Oleh karena itu, kata Gusti, untuk mempersempit terjadinya tuntutan, para kepala daerah harus lebih memperhatikan masalah administrasi. Ia menjelaskan, untuk pengrusakan lingkungan yang menyangkut Analisis Mengenai Dampak Lingkungan (AMDAL), sebuah kota/kabupaten merupakan tanggungjawab wali kota/ bupatinya.
Jika Amdal tersebut sudah menyangkut dua kota dalam satu provinsi, maka hal tersebut menjadi tanggungjawab gubernur, dan seterusnya.
Menurut Gusti, dengan adanya undang-undang ini memang sedikit mempersempit ruang para pengusaha yang ingin membuka usaha baru, lantaran harus meminta izin untuk lingkungan hidup.
"Permohonan izin ini, nantinya akan diatur dalam peraturan pemerintah, yang kini tengah disusun secara detail.

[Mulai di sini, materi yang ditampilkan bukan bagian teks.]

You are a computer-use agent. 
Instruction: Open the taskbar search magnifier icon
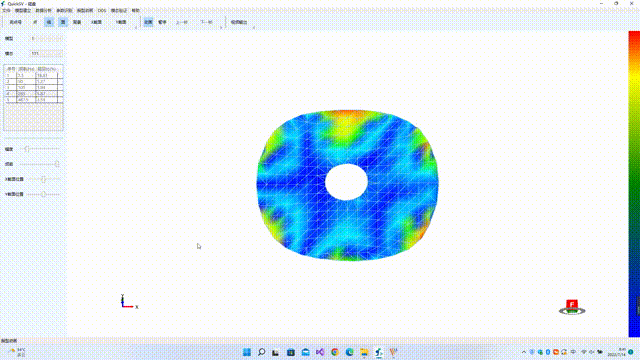[x=262, y=352]
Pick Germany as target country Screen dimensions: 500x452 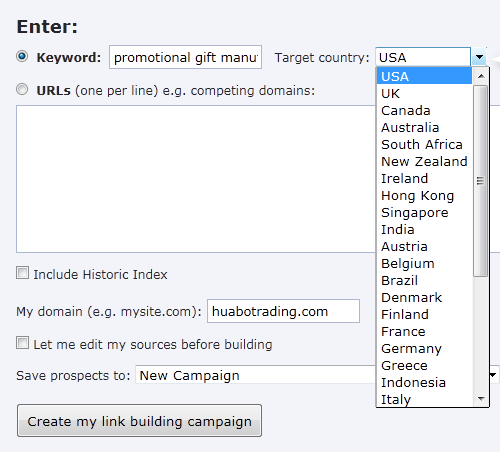tap(424, 349)
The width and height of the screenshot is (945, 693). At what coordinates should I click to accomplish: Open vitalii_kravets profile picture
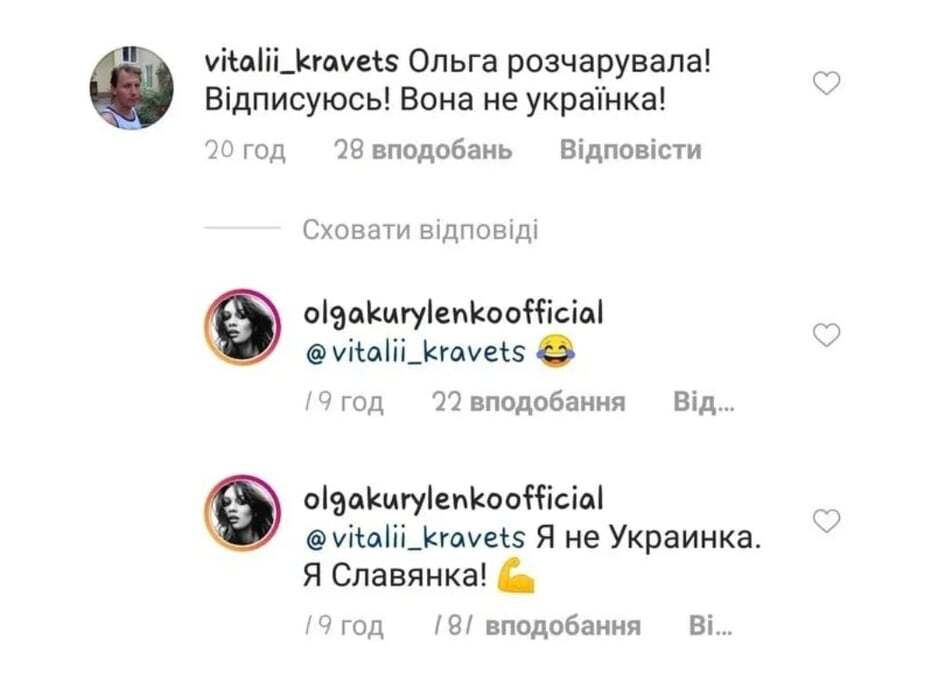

Namun, ini tidak berarti pemerintah ingin mempersulit dunia usaha," katanya. Dikatakannya, pembuatan PP ini melibatkan beberapa ahli untuk bisa memprediksi kerugian yang bakal diderita jika terjadi kerusakan lingkungan hidup.

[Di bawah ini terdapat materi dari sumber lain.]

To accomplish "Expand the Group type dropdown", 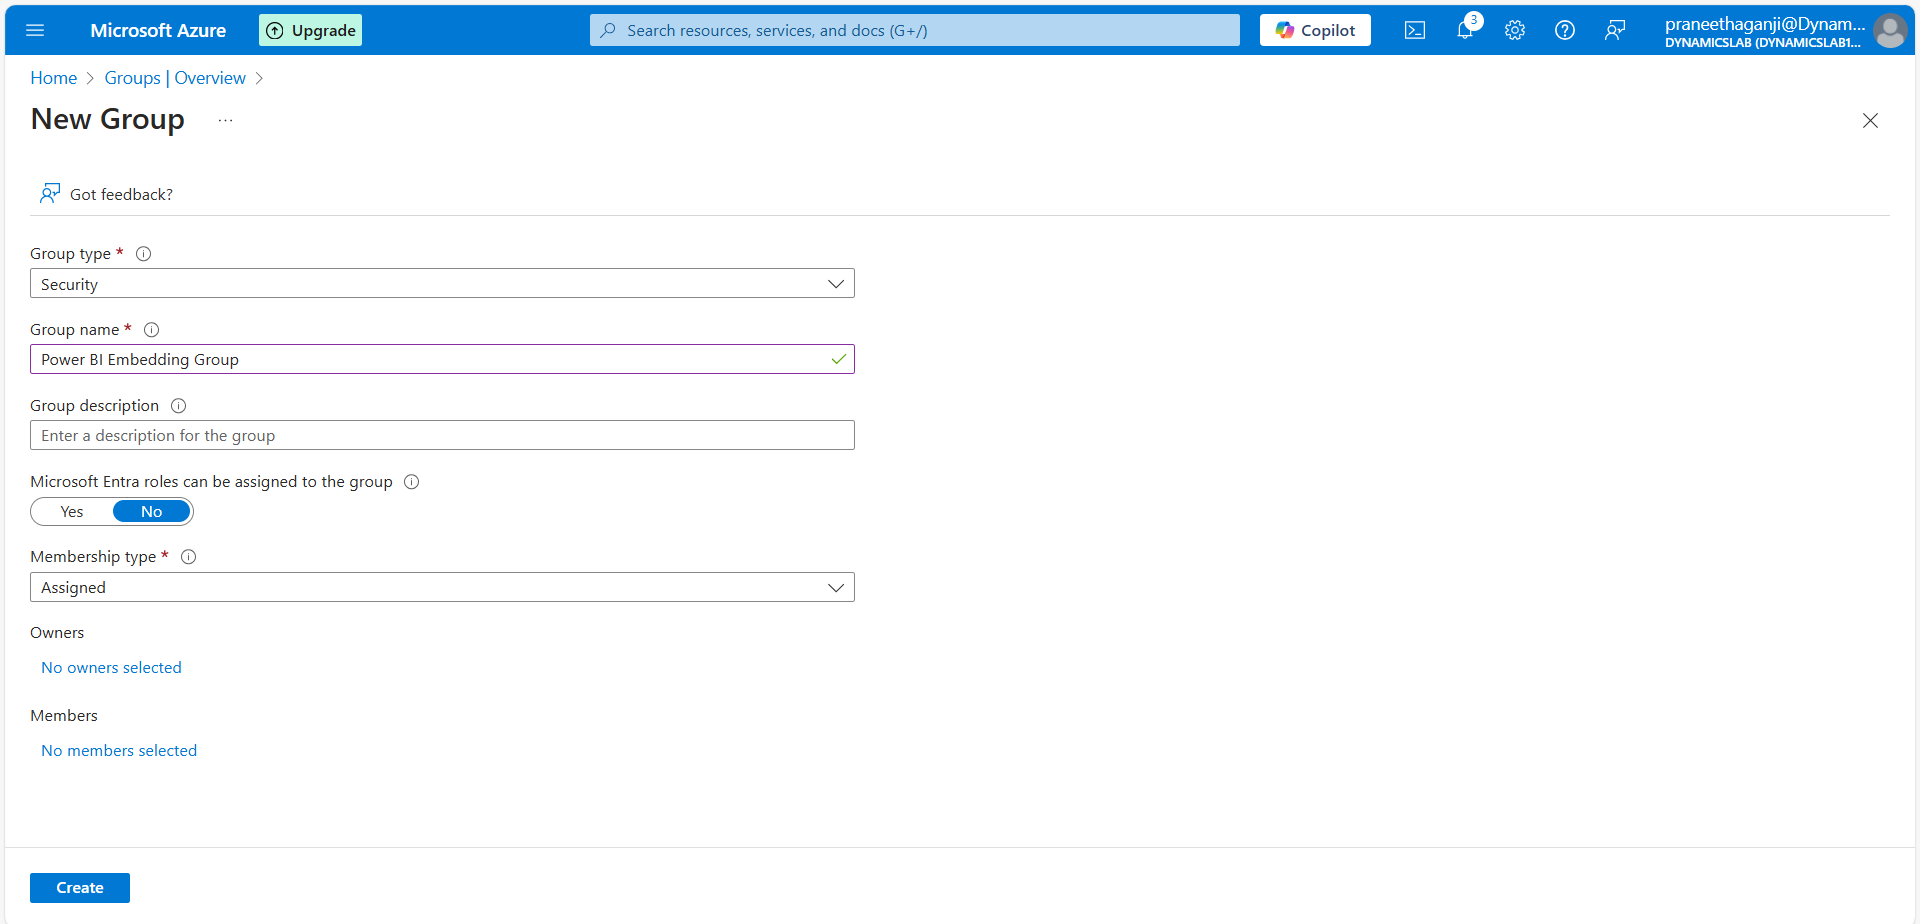I will [442, 284].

Oleh karena itu, jika nanti ada satu pohon karet yang ditebang untuk kepentingan industri, harus dihitung ganti ruginya, sesuai dengan prediksi jika pohon itu tidak ditebang. "Sehingga, tidak ada hukuman yang terlalu ringan untuk para pengrusak lingkungan, terutama lingkungan yang mengandung keanekaragaman hayati. Karena kerusakan lingkungan seperti ini, terkena sanksi internasional," ujarnya.